When I was in graduate school, I was fascinated by the collision between modernity and ancient folkways.  In particular, I was interested in charivari, a means of community policing in pre-modern societies in Europe and amongst settler societies in North America.  In fact, I was so interested in this, I set out to do my Master’s degree on this topic in Québec.  What fascinated me then, and still does today, and why I enjoy Bourke’s book so much (I usually assign it when I teach Irish History) is the way in which modern legal culture intersects with traditional folkways. 

Societies have traditionally been able to police themselves.  Today, we live in a society where the state is omnipresent, whether in the form of of our driver’s licenses, or the regulation of education, and various other means.  When someone breaks the law, we expect the police to make an arrest, the prosecutor to secure a conviction, and the jail to secure the lawbreaker until her debt to society is paid.  But it hasn’t always been that way. 
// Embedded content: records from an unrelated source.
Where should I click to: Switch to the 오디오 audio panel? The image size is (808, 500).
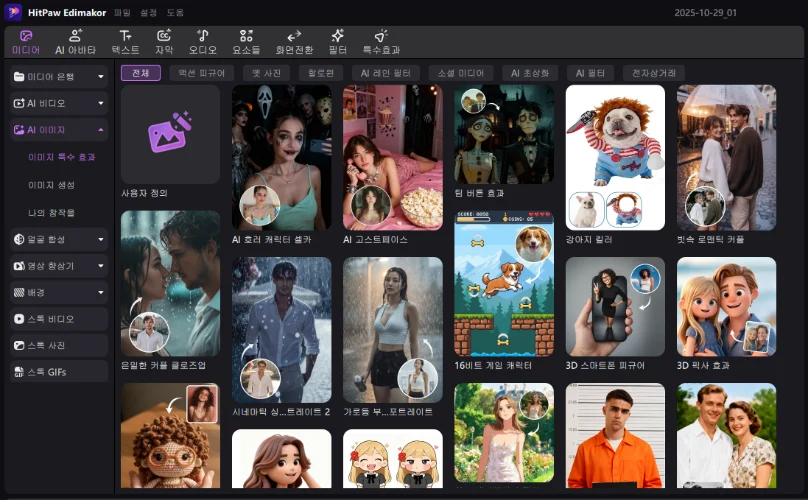point(203,41)
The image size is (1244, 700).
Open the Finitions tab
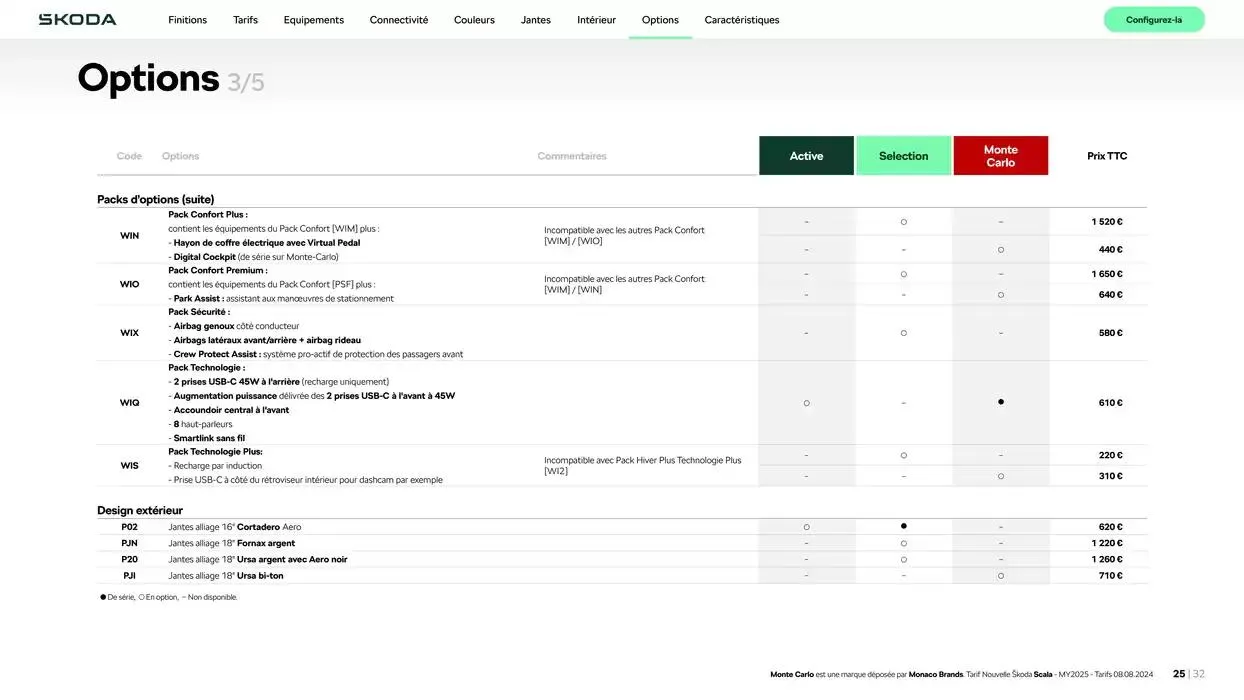pos(187,20)

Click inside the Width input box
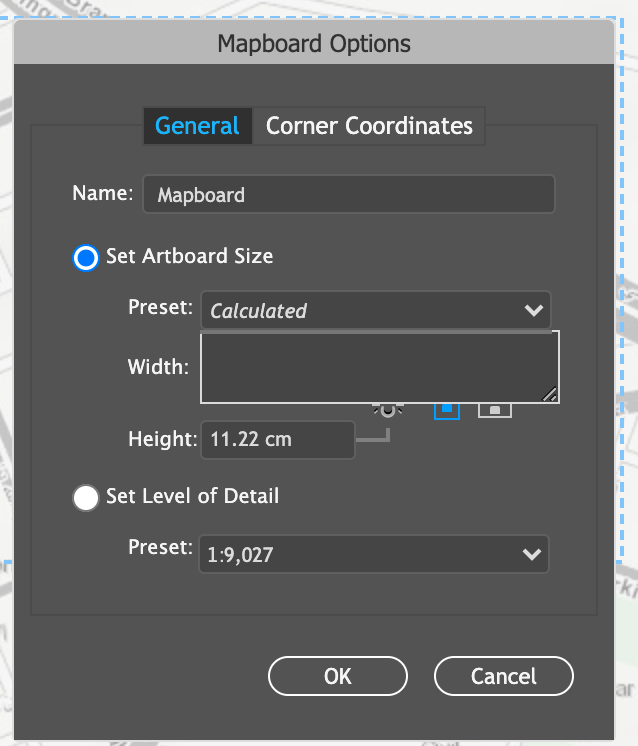tap(379, 367)
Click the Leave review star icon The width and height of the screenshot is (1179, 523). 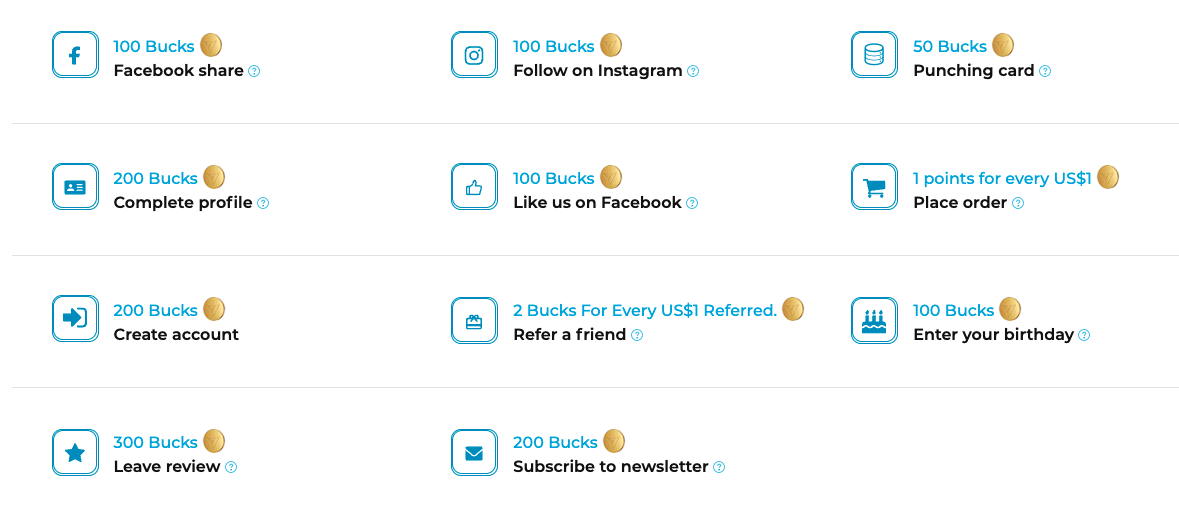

In October 1855, Robert Corrigan was beaten to death in Saint-Sylvestre, Québec, a remote agricultural community, some fifty miles south of Québec City, in the foothills of the Appalachians.  He was beaten by a gang of his neighbours for stepping out of line.  They did not mean to kill him, they meant to discipline him for his bullying, aggressive behaviour.  That Corrigan was an Irish Protestant and his murderers Irish Catholics was secondary (at least in Saint-Sylvestre, for the rest of Canada, that was the most important detail in the highly sectarian mid-19th century).  When the state attempted to arrest the accused men, they were easily able to elude the police forces sent in from Montréal and Québec, aided by their neighbours.  When they did finally turn themselves in in January 1856, they did so on their own terms.  They were also able to rig the jury when they went to trial in February so that they were acquitted. 

The Corrigan Affair, in this light, was entirely about a local community maintaining its right to police itself in the face of the power of the state.  The mid-19th century in Canada was a time of massive state formation and expansion.  The same period in Québec saw a spate of construction projects around the province of courthouses and jails and other such buildings.  The buildings were all the same down to the shade of paint used on them.  Why?  Because the state was attempting to establish its control across the province and it was attempting to do so with the message that the state was indifferent to local contingencies.  Not surprisingly, the people of Québec rebelled against this.  The mid-19th century in Canada offers endless examples of local communities rebelling against the state in Nova Scotia, New Brunswick, Québec, Ontario, Prince Edward Island, and Newfoundland. 

The Wild West in the United States is another such example.  The West has a reputation for violence that is only partly deserved.  Much of the legends of the Wild West are just that: legends.  But violence there was.  Much of it was about the same thing as charivari in England or The Corrigan Affair in Québec: community policing.  Disputes were settled between the belligerents for several reasons, most importantly, the state did not have the power yet to mediate between its citizens. 

Historians have been studying this collision between folkways and the rise of modernity since the 1960s.  During that era, that great generation of English historians (E.P. Thompson, Christopher Hill, Dorothy Thompson, Eric Hobsbawm) became fascinated by this collision.  I always find it interesting when I see the influence of the historians I read in graduate school still on me today, all these years later. 

Last semester, our favourite work study student, Alvaro, graduated.  Alvaro had worked in our departmental office since we both (as in my wife and I) arrived here in the fall of 2012.  For his graduation, we decided to buy him the books that had the greatest impact on us in our development as historians, as Alvaro is planning on going on to graduate school.  I got him E.P. Thompson’s The Making of the English Working Class.  I first read this book in 1996, my first semester of graduate school.  It was one of the few books I read in graduate school where I just couldn’t put it down.  Meticulously research, and brilliantly insightful, Thompson crafted an historical study that could stand on its own on its literary merits.  I re-read it a couple of years ago.  It remains one of my favourite books of all time.